> **Task brief**
Repeat each line of the records below exactly.

> **Supplied material**
======

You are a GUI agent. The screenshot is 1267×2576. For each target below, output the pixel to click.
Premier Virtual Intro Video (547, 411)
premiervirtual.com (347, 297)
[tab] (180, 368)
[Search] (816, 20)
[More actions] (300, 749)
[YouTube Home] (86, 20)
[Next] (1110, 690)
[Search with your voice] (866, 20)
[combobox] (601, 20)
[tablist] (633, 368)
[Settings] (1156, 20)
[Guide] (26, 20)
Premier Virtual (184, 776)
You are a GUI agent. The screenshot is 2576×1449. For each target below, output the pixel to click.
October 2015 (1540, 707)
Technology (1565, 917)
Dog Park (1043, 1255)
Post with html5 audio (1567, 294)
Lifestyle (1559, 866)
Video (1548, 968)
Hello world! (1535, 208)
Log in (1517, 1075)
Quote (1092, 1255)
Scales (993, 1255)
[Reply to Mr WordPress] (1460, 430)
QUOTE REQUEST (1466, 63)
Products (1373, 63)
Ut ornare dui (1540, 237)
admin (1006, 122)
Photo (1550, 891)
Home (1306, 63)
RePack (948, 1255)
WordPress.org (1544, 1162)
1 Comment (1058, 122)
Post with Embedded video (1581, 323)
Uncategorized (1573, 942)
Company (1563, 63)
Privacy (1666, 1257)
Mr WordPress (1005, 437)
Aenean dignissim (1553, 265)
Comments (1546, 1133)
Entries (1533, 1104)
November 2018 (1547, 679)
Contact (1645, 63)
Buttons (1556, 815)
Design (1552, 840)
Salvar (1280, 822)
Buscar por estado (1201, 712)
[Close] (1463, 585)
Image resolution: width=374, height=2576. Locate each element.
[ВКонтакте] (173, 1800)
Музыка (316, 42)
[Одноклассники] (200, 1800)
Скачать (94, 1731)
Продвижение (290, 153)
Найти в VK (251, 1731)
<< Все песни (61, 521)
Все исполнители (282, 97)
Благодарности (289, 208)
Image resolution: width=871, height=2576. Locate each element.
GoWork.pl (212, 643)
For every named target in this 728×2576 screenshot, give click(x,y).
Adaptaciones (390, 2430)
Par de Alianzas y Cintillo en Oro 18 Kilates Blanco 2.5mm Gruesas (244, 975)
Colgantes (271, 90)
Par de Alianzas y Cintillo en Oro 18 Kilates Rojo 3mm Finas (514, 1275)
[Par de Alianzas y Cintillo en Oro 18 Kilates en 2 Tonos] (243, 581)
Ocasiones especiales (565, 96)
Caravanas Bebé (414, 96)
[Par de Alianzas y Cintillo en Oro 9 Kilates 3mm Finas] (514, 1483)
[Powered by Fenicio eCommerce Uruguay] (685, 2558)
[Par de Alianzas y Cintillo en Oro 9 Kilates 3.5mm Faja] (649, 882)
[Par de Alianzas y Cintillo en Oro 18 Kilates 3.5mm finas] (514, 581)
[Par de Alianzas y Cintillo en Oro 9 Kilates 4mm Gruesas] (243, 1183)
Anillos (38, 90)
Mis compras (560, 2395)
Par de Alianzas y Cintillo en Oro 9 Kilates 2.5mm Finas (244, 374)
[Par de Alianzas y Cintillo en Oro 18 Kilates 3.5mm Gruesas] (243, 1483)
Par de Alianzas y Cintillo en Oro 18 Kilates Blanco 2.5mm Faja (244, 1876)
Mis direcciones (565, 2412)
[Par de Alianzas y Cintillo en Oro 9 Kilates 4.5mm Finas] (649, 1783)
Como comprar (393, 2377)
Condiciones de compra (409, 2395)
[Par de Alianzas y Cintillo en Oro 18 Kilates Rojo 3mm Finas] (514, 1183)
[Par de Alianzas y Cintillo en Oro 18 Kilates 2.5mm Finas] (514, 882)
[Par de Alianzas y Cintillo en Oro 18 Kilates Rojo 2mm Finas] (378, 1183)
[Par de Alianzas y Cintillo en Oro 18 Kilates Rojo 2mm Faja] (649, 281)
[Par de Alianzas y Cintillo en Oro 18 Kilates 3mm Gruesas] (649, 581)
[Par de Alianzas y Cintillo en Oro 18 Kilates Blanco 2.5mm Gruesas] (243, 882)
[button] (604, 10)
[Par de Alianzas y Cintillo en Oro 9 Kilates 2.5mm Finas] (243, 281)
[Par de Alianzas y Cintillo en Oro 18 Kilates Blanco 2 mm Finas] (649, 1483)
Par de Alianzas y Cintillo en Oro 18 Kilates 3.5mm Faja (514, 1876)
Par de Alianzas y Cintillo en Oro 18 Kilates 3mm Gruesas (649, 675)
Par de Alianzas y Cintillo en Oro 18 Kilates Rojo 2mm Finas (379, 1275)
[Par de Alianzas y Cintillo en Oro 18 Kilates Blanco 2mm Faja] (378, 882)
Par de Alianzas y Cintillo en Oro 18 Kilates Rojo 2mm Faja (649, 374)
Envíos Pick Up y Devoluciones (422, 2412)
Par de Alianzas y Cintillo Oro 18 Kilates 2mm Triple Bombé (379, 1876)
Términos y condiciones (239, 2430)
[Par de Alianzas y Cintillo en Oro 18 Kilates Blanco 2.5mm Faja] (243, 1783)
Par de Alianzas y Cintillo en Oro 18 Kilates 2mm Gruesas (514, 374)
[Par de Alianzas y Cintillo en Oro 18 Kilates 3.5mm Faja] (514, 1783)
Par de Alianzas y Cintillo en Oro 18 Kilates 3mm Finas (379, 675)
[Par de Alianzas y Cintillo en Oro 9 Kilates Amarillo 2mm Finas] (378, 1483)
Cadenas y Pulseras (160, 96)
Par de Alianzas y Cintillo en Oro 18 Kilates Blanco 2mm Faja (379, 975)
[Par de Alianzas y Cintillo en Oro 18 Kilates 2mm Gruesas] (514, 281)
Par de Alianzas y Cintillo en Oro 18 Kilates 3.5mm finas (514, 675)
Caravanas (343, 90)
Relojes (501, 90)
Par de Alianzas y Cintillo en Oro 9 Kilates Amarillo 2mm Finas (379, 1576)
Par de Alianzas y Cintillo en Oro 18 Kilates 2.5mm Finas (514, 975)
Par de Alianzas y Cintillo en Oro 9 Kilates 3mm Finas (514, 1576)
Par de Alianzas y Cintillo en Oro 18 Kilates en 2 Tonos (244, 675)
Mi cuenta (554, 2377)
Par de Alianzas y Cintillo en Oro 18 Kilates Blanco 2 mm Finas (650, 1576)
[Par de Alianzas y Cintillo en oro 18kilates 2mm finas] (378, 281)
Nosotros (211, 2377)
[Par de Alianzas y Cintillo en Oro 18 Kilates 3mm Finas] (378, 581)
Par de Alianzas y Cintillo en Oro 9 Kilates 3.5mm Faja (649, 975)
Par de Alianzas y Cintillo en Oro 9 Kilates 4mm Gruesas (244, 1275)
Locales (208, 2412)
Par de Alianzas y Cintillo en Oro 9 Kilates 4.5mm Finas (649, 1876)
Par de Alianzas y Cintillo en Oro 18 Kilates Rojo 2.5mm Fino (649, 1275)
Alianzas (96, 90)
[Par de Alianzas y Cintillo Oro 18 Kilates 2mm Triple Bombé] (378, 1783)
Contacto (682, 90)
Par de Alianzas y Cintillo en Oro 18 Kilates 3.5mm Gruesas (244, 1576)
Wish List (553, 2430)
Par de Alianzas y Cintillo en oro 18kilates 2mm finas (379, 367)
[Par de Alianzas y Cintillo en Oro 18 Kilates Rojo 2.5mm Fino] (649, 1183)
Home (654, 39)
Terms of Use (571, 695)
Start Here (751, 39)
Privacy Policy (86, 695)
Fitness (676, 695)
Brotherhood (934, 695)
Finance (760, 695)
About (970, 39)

======

> **Exercise response**
You are a GUI agent. The screenshot is 1267×2576. For each target below, output the pixel to click.
Premier Virtual Intro Video (547, 411)
premiervirtual.com (347, 297)
[tab] (180, 368)
[Search] (816, 20)
[More actions] (300, 749)
[YouTube Home] (86, 20)
[Next] (1110, 690)
[Search with your voice] (866, 20)
[combobox] (601, 20)
[tablist] (633, 368)
[Settings] (1156, 20)
[Guide] (26, 20)
Premier Virtual (184, 776)
You are a GUI agent. The screenshot is 2576×1449. For each target below, output the pixel to click.
October 2015 (1540, 707)
Technology (1565, 917)
Dog Park (1043, 1255)
Post with html5 audio (1567, 294)
Lifestyle (1559, 866)
Video (1548, 968)
Hello world! (1535, 208)
Log in (1517, 1075)
Quote (1092, 1255)
Scales (993, 1255)
[Reply to Mr WordPress] (1460, 430)
QUOTE REQUEST (1466, 63)
Products (1373, 63)
Ut ornare dui (1540, 237)
admin (1006, 122)
Photo (1550, 891)
Home (1306, 63)
RePack (948, 1255)
WordPress.org (1544, 1162)
1 Comment (1058, 122)
Post with Embedded video (1581, 323)
Uncategorized (1573, 942)
Company (1563, 63)
Privacy (1666, 1257)
Mr WordPress (1005, 437)
Aenean dignissim (1553, 265)
Comments (1546, 1133)
Entries (1533, 1104)
November 2018 (1547, 679)
Contact (1645, 63)
Buttons (1556, 815)
Design (1552, 840)
Salvar (1280, 822)
Buscar por estado (1201, 712)
[Close] (1463, 585)
Image resolution: width=374, height=2576. Locate each element.
[ВКонтакте] (173, 1800)
Музыка (316, 42)
[Одноклассники] (200, 1800)
Скачать (94, 1731)
Продвижение (290, 153)
Найти в VK (251, 1731)
<< Все песни (61, 521)
Все исполнители (282, 97)
Благодарности (289, 208)
Image resolution: width=871, height=2576. Locate each element.
GoWork.pl (212, 643)
For every named target in this 728×2576 screenshot, give click(x,y).
Adaptaciones (390, 2430)
Par de Alianzas y Cintillo en Oro 18 Kilates Blanco 2.5mm Gruesas (244, 975)
Colgantes (271, 90)
Par de Alianzas y Cintillo en Oro 18 Kilates Rojo 3mm Finas (514, 1275)
[Par de Alianzas y Cintillo en Oro 18 Kilates en 2 Tonos] (243, 581)
Ocasiones especiales (565, 96)
Caravanas Bebé (414, 96)
[Par de Alianzas y Cintillo en Oro 9 Kilates 3mm Finas] (514, 1483)
[Powered by Fenicio eCommerce Uruguay] (685, 2558)
[Par de Alianzas y Cintillo en Oro 9 Kilates 3.5mm Faja] (649, 882)
[Par de Alianzas y Cintillo en Oro 18 Kilates 3.5mm finas] (514, 581)
[Par de Alianzas y Cintillo en Oro 9 Kilates 4mm Gruesas] (243, 1183)
Anillos (38, 90)
Mis compras (560, 2395)
Par de Alianzas y Cintillo en Oro 9 Kilates 2.5mm Finas (244, 374)
[Par de Alianzas y Cintillo en Oro 18 Kilates 3.5mm Gruesas] (243, 1483)
Par de Alianzas y Cintillo en Oro 18 Kilates Blanco 2.5mm Faja (244, 1876)
Mis direcciones (565, 2412)
[Par de Alianzas y Cintillo en Oro 9 Kilates 4.5mm Finas] (649, 1783)
Como comprar (393, 2377)
Condiciones de compra (409, 2395)
[Par de Alianzas y Cintillo en Oro 18 Kilates Rojo 3mm Finas] (514, 1183)
[Par de Alianzas y Cintillo en Oro 18 Kilates 2.5mm Finas] (514, 882)
[Par de Alianzas y Cintillo en Oro 18 Kilates Rojo 2mm Finas] (378, 1183)
[Par de Alianzas y Cintillo en Oro 18 Kilates Rojo 2mm Faja] (649, 281)
[Par de Alianzas y Cintillo en Oro 18 Kilates 3mm Gruesas] (649, 581)
[Par de Alianzas y Cintillo en Oro 18 Kilates Blanco 2.5mm Gruesas] (243, 882)
[button] (604, 10)
[Par de Alianzas y Cintillo en Oro 9 Kilates 2.5mm Finas] (243, 281)
[Par de Alianzas y Cintillo en Oro 18 Kilates Blanco 2 mm Finas] (649, 1483)
Par de Alianzas y Cintillo en Oro 18 Kilates 3.5mm Faja (514, 1876)
Par de Alianzas y Cintillo en Oro 18 Kilates 3mm Gruesas (649, 675)
Par de Alianzas y Cintillo en Oro 18 Kilates Rojo 2mm Finas (379, 1275)
[Par de Alianzas y Cintillo en Oro 18 Kilates Blanco 2mm Faja] (378, 882)
Par de Alianzas y Cintillo en Oro 18 Kilates Rojo 2mm Faja (649, 374)
Envíos Pick Up y Devoluciones (422, 2412)
Par de Alianzas y Cintillo Oro 18 Kilates 2mm Triple Bombé (379, 1876)
Términos y condiciones (239, 2430)
[Par de Alianzas y Cintillo en Oro 18 Kilates Blanco 2.5mm Faja] (243, 1783)
Par de Alianzas y Cintillo en Oro 18 Kilates 2mm Gruesas (514, 374)
[Par de Alianzas y Cintillo en Oro 18 Kilates 3.5mm Faja] (514, 1783)
Par de Alianzas y Cintillo en Oro 18 Kilates 3mm Finas (379, 675)
[Par de Alianzas y Cintillo en Oro 9 Kilates Amarillo 2mm Finas] (378, 1483)
Cadenas y Pulseras (160, 96)
Par de Alianzas y Cintillo en Oro 18 Kilates Blanco 2mm Faja (379, 975)
[Par de Alianzas y Cintillo en Oro 18 Kilates 2mm Gruesas] (514, 281)
Par de Alianzas y Cintillo en Oro 18 Kilates 3.5mm finas (514, 675)
Caravanas (343, 90)
Relojes (501, 90)
Par de Alianzas y Cintillo en Oro 9 Kilates Amarillo 2mm Finas (379, 1576)
Par de Alianzas y Cintillo en Oro 18 Kilates 2.5mm Finas (514, 975)
Par de Alianzas y Cintillo en Oro 9 Kilates 3mm Finas (514, 1576)
Par de Alianzas y Cintillo en Oro 18 Kilates en 2 Tonos (244, 675)
Mi cuenta (554, 2377)
Par de Alianzas y Cintillo en Oro 18 Kilates Blanco 2 mm Finas (650, 1576)
[Par de Alianzas y Cintillo en oro 18kilates 2mm finas] (378, 281)
Nosotros (211, 2377)
[Par de Alianzas y Cintillo en Oro 18 Kilates 3mm Finas] (378, 581)
Par de Alianzas y Cintillo en Oro 9 Kilates 3.5mm Faja (649, 975)
Par de Alianzas y Cintillo en Oro 9 Kilates 4mm Gruesas (244, 1275)
Locales (208, 2412)
Par de Alianzas y Cintillo en Oro 9 Kilates 4.5mm Finas (649, 1876)
Par de Alianzas y Cintillo en Oro 18 Kilates Rojo 2.5mm Fino (649, 1275)
Alianzas (96, 90)
[Par de Alianzas y Cintillo Oro 18 Kilates 2mm Triple Bombé] (378, 1783)
Contacto (682, 90)
Par de Alianzas y Cintillo en Oro 18 Kilates 3.5mm Gruesas (244, 1576)
Wish List (553, 2430)
Par de Alianzas y Cintillo en oro 18kilates 2mm finas (379, 367)
[Par de Alianzas y Cintillo en Oro 18 Kilates Rojo 2.5mm Fino] (649, 1183)
Home (654, 39)
Terms of Use (571, 695)
Start Here (751, 39)
Privacy Policy (86, 695)
Fitness (676, 695)
Brotherhood (934, 695)
Finance (760, 695)
About (970, 39)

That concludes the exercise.